My first question is regarding wood for smoking. I just bought a weber smokey mountain (18.5") and I'm excited to get started. As far as wood is concerned, for the first few batches i bought a bag of smoker chips to get started with, but in the future, I'd prefer to just use my own wood. I live next to an old apple orchard that's no longer used for anything, but there are still a few apple trees out there. It's been out of commission for 30+ years so most of them are gone and the orchard is forest now, but I digress.

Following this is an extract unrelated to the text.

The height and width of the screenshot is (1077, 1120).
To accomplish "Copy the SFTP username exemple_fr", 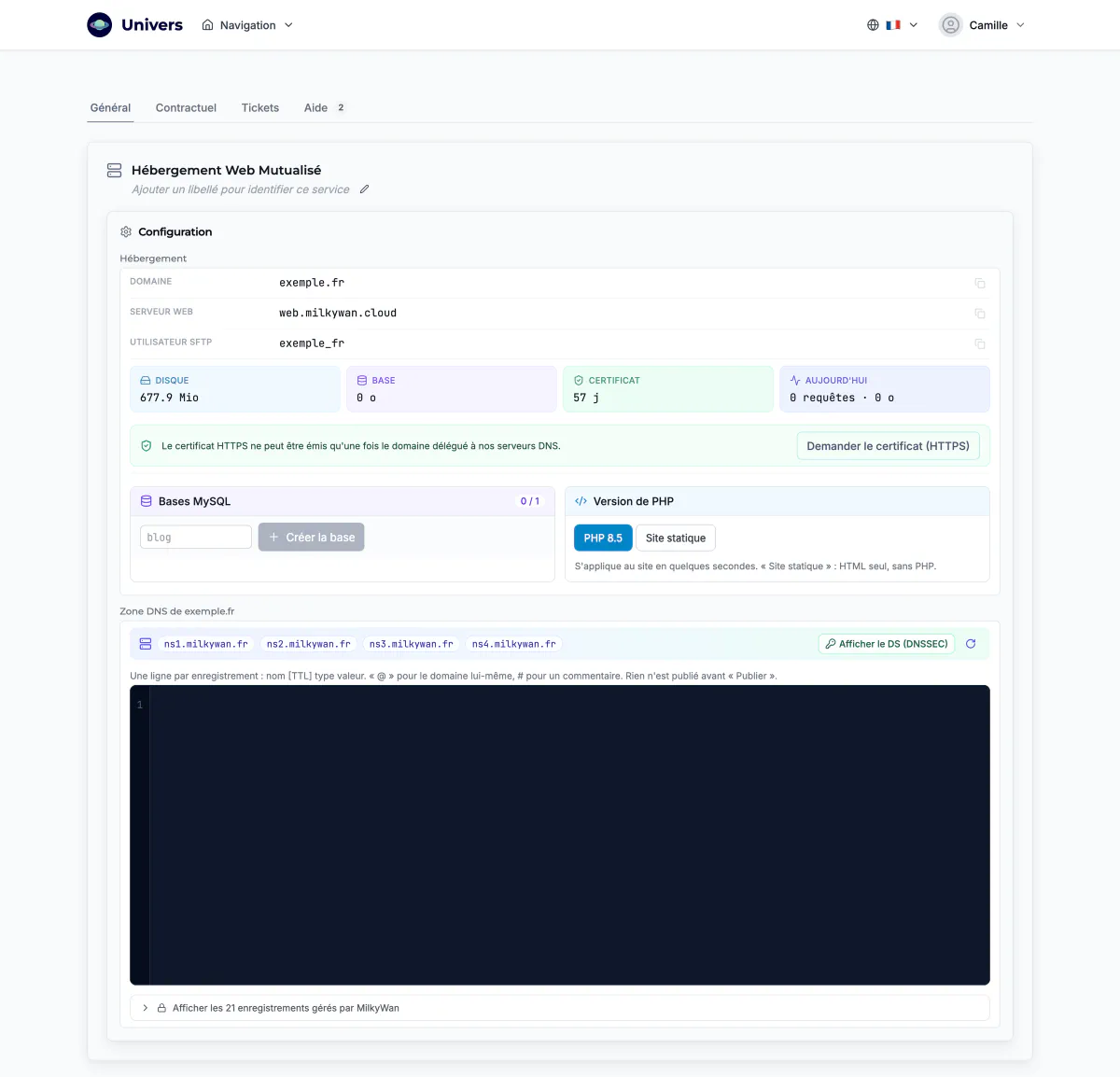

I've read that apple wood is one of the best for smoking pork, so I'd like to take advantage of some of these old trees out back. If I were to cut up a few branches, what do I need to do to ready them for smoking? Can I just chop it up into chunks and use it whenever, or do I need to let it dry out over a few months first? Thanks in advance!


----------



## dan - firecraft (Oct 31, 2013)

First welcome to the forum and you are right....apple is great on pork.  I would let the wood sit for a couple of  months. That is going to give you the best results and will assure that the wood will burn clean.


----------



## cappyr (Oct 31, 2013)

*@ tips I can give ya that I learned the hard way.  First ya gotta completely dry the wood ya cut for smoking.  If it green the sap will boil and have a burnt oil taste.  Also ya gotta strip the bark off of the wood before using.  Bark can be unplesent smoke too.  I learned these lessons cutting and using pecan wood for smoking and bbq.  No apple trees here in the deep south but I am sure its true for them too.  Citrus is very bad green cause of all the oil in the wood.*


----------



## dstickel (Oct 31, 2013)

Thanks for the tips! Guess I'll cut down a few branches ASAP.


----------



## cliffcarter (Oct 31, 2013)

I agree that apple wood is excellent to smoke with, but disagree that it has to be well seasoned or even seasoned at all before using it in your WSM.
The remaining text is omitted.